··· Data for review

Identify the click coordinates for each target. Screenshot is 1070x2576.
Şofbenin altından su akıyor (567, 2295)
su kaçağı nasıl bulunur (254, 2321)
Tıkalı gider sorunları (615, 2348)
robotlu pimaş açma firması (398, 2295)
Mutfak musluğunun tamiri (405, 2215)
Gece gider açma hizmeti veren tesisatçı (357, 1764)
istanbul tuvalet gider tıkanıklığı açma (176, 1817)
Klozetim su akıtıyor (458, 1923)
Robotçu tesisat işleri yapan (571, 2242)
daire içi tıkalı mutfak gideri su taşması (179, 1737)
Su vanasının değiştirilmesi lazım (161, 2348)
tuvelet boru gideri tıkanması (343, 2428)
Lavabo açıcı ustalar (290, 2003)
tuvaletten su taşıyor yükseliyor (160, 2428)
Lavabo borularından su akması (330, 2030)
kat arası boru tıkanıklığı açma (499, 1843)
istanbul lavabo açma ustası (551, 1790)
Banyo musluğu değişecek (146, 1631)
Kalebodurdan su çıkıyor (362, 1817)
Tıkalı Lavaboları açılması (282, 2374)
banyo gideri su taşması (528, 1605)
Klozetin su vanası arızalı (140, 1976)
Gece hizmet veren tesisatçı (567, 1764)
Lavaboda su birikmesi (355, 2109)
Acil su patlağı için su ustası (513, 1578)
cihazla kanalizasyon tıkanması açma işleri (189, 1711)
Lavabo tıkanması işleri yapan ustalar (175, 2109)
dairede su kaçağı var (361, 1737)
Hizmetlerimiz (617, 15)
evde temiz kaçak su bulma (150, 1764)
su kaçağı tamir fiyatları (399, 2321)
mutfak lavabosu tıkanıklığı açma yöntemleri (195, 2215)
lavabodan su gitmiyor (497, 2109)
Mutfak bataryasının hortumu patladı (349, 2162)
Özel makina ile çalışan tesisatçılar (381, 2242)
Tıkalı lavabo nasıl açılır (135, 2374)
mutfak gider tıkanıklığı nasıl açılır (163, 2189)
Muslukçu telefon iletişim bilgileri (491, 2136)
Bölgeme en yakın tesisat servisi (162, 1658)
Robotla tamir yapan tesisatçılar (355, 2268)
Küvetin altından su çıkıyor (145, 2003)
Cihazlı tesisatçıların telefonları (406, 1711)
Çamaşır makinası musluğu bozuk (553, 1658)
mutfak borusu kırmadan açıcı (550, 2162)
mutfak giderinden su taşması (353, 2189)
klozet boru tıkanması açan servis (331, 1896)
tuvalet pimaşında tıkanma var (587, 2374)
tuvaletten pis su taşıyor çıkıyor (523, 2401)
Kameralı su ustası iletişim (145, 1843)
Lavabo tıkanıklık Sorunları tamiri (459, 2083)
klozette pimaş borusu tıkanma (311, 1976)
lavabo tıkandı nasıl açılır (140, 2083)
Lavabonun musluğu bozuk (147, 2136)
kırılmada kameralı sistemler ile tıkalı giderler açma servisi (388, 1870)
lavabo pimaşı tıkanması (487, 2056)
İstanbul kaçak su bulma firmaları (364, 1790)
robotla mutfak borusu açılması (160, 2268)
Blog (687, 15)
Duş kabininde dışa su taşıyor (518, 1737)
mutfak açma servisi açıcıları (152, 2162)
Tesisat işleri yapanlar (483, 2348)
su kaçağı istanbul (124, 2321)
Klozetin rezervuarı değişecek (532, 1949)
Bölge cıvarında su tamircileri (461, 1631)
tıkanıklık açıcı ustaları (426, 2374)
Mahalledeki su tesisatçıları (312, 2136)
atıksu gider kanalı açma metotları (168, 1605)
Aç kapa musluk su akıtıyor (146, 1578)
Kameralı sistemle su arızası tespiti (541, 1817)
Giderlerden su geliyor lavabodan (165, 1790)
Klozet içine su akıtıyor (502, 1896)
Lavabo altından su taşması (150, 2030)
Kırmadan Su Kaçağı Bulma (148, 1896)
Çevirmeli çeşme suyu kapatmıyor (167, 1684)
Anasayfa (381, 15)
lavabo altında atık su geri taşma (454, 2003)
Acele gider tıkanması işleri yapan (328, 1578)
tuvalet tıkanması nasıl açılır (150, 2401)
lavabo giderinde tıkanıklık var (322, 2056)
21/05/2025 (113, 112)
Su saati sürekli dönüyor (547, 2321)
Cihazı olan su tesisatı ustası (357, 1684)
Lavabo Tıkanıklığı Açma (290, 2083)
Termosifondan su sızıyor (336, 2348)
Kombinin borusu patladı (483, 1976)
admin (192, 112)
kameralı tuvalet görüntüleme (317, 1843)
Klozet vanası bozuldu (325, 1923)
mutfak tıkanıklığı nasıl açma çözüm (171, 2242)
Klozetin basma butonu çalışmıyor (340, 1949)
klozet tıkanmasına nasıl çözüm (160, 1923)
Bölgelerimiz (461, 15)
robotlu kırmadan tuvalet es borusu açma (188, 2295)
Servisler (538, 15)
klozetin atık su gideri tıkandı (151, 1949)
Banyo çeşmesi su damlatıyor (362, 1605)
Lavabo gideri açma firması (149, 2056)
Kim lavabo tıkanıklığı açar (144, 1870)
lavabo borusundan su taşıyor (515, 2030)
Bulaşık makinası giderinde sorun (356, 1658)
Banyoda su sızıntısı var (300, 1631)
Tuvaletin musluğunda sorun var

······

**Work instructions**.
Using the records above, set down exactly the lines from the one with "Acil su patlağı için su ustası (513, 1578)" through the one with "Klozetin rezervuarı değişecek (532, 1949)", inclusive, and nothing more.

**Answer section**.
Acil su patlağı için su ustası (513, 1578)
cihazla kanalizasyon tıkanması açma işleri (189, 1711)
Lavabo tıkanması işleri yapan ustalar (175, 2109)
dairede su kaçağı var (361, 1737)
Hizmetlerimiz (617, 15)
evde temiz kaçak su bulma (150, 1764)
su kaçağı tamir fiyatları (399, 2321)
mutfak lavabosu tıkanıklığı açma yöntemleri (195, 2215)
lavabodan su gitmiyor (497, 2109)
Mutfak bataryasının hortumu patladı (349, 2162)
Özel makina ile çalışan tesisatçılar (381, 2242)
Tıkalı lavabo nasıl açılır (135, 2374)
mutfak gider tıkanıklığı nasıl açılır (163, 2189)
Muslukçu telefon iletişim bilgileri (491, 2136)
Bölgeme en yakın tesisat servisi (162, 1658)
Robotla tamir yapan tesisatçılar (355, 2268)
Küvetin altından su çıkıyor (145, 2003)
Cihazlı tesisatçıların telefonları (406, 1711)
Çamaşır makinası musluğu bozuk (553, 1658)
mutfak borusu kırmadan açıcı (550, 2162)
mutfak giderinden su taşması (353, 2189)
klozet boru tıkanması açan servis (331, 1896)
tuvalet pimaşında tıkanma var (587, 2374)
tuvaletten pis su taşıyor çıkıyor (523, 2401)
Kameralı su ustası iletişim (145, 1843)
Lavabo tıkanıklık Sorunları tamiri (459, 2083)
klozette pimaş borusu tıkanma (311, 1976)
lavabo tıkandı nasıl açılır (140, 2083)
Lavabonun musluğu bozuk (147, 2136)
kırılmada kameralı sistemler ile tıkalı giderler açma servisi (388, 1870)
lavabo pimaşı tıkanması (487, 2056)
İstanbul kaçak su bulma firmaları (364, 1790)
robotla mutfak borusu açılması (160, 2268)
Blog (687, 15)
Duş kabininde dışa su taşıyor (518, 1737)
mutfak açma servisi açıcıları (152, 2162)
Tesisat işleri yapanlar (483, 2348)
su kaçağı istanbul (124, 2321)
Klozetin rezervuarı değişecek (532, 1949)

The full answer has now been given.